Ever have those days where you can’t get anything accomplished besides basic care for yourself and whomever you care for? Two year old twins who are not regularly napping have thrown me into that feeling on a daily basis. I have a pile of laundry, that has been dubbed “Mt. Laundry” and a growing to do list that I don’t even look at most days! Now, I love to cook and have not had the energy for it lately, so props to all of you who don’t like to cook and get it done when you don’t have the time or energy for it! Since returning from our drive down to Atlanta (yes my husband and I are crazy and drove with 3 children under 5 and all their gear in our car with no storage space) we are just getting back in our groove.

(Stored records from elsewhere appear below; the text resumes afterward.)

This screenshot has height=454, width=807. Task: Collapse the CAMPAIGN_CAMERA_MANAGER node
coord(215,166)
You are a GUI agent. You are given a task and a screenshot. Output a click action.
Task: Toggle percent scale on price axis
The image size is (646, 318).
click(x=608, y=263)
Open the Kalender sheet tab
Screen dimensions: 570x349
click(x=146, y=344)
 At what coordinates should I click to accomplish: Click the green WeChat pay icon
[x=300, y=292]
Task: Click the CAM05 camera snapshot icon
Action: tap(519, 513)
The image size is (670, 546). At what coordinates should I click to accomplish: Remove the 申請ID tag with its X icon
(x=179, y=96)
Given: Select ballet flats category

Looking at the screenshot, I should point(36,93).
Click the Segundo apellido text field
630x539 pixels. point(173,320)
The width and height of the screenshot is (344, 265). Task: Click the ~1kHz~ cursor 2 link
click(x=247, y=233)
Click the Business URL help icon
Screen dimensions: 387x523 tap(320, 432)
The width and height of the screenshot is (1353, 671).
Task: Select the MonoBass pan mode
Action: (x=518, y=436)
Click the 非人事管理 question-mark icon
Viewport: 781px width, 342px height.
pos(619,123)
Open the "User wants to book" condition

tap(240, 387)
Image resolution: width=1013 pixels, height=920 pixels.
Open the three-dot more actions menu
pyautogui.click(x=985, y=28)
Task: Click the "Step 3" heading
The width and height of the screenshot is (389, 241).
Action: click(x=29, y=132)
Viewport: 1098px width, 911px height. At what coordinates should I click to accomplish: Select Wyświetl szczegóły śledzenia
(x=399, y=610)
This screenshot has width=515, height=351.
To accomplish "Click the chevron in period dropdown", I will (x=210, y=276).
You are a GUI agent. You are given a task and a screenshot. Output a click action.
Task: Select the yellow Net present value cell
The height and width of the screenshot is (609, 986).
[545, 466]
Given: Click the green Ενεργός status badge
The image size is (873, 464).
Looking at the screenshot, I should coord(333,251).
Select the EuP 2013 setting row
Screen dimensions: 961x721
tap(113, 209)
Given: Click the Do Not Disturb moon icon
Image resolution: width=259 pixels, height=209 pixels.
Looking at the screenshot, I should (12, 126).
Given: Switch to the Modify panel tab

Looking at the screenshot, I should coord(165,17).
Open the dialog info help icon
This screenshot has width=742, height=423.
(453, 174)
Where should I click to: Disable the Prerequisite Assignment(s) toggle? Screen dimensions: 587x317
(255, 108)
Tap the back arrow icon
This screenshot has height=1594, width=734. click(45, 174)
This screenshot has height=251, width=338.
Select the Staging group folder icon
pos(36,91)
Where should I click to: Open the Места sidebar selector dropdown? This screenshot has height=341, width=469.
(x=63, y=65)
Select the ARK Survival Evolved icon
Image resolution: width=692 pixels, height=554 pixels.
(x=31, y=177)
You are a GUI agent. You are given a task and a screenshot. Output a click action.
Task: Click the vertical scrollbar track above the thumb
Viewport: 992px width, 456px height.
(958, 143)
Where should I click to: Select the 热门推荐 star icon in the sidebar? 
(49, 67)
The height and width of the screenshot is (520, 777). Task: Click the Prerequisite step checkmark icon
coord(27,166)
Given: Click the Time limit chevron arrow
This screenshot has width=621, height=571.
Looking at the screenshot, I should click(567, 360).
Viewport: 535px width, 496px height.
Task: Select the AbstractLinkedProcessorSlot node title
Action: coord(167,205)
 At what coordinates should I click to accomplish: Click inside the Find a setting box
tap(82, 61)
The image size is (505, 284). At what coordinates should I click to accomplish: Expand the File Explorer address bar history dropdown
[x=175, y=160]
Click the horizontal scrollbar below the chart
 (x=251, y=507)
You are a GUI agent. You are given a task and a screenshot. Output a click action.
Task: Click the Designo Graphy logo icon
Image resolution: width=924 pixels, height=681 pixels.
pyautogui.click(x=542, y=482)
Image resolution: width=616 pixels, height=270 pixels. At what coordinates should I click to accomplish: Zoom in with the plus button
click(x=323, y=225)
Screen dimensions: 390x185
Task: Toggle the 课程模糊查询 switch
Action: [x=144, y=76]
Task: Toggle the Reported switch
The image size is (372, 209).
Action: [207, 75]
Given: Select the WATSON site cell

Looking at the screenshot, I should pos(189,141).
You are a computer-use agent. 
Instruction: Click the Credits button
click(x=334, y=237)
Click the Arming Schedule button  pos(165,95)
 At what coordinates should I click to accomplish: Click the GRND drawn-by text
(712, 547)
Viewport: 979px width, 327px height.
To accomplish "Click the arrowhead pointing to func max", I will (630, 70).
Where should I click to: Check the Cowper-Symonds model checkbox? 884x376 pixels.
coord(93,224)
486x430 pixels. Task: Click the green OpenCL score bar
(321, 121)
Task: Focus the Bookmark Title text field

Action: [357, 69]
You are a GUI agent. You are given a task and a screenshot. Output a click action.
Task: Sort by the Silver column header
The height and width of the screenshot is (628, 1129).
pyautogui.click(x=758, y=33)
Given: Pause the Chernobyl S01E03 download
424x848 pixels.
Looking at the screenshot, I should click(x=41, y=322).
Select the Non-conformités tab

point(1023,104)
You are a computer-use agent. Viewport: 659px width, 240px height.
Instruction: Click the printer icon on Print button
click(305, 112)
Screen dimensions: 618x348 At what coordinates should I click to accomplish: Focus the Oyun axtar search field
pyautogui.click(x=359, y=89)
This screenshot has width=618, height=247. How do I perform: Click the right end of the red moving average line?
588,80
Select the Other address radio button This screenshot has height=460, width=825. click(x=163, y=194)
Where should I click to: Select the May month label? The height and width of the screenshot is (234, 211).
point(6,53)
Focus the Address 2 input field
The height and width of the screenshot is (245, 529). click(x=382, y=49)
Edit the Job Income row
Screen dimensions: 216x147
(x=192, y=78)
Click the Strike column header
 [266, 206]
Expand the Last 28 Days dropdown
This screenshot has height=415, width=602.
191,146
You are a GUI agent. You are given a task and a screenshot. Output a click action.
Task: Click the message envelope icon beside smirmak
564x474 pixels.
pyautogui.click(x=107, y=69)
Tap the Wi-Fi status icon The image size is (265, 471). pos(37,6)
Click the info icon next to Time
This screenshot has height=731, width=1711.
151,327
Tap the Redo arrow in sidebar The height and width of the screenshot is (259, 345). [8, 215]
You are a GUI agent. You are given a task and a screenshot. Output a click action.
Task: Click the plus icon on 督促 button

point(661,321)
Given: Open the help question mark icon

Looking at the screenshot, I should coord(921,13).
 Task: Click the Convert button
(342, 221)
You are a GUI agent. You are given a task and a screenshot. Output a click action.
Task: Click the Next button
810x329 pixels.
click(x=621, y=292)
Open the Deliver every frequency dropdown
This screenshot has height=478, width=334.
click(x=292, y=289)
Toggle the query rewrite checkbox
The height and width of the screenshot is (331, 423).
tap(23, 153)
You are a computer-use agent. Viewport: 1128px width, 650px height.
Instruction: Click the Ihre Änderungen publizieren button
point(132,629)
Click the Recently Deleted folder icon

BT (Before the Trip) I was cooking to clean out the fridge so that we wouldn’t leave things that could spoil and cooking meals without leftovers so there wouldn’t be food to spoil. The weekend before we left, I made grilled pork with twice baked mashed potatoes and peas. Stressed about the impending drive, I wanted comfort food.
 
The pork was grilled on the indoor grill and seasoned with salt, pepper and coriander. The twice baked potato recipe is based on one I found on Pinterest and is amazing! Here is the Pinterest version from TastyKitchen. I just make my usual mashed potatoes and then put them in a casserole dish, sprinkle with cheese and bake. The peas were frozen and steamed in the microwave. I enjoyed the meal with my favorite Riesling. My son is enjoying his milk in the background 🙂

To use up the potatoes and pork, I had them for breakfast, lunch and dinner. At breakfast with a poached egg on top. At lunch I put some pork over a bed of romaine with a little feta and light italian dressing and at dinner in a quesadilla.

DT (During the trip) we ate lots of fast food. Luckily on the road between Boston and DC, our first stop, there are choices of fast food. My kids enjoyed the Subway sandwiches with apples and the fun little reusable bags the kid’s meals come in. I packed lots and lots of Happy Baby pouches so I would feel like the kids were not eating all junk. They ate apple carrot and butternut squash and pear and spinach as well as squirted lots of it on themselves making for fun clean up 🙂 The pouches are good in theory but sometimes can create a mess. I also packed grapes, whole apples, whole grain goldfish and craisins mixed and fruit leathers.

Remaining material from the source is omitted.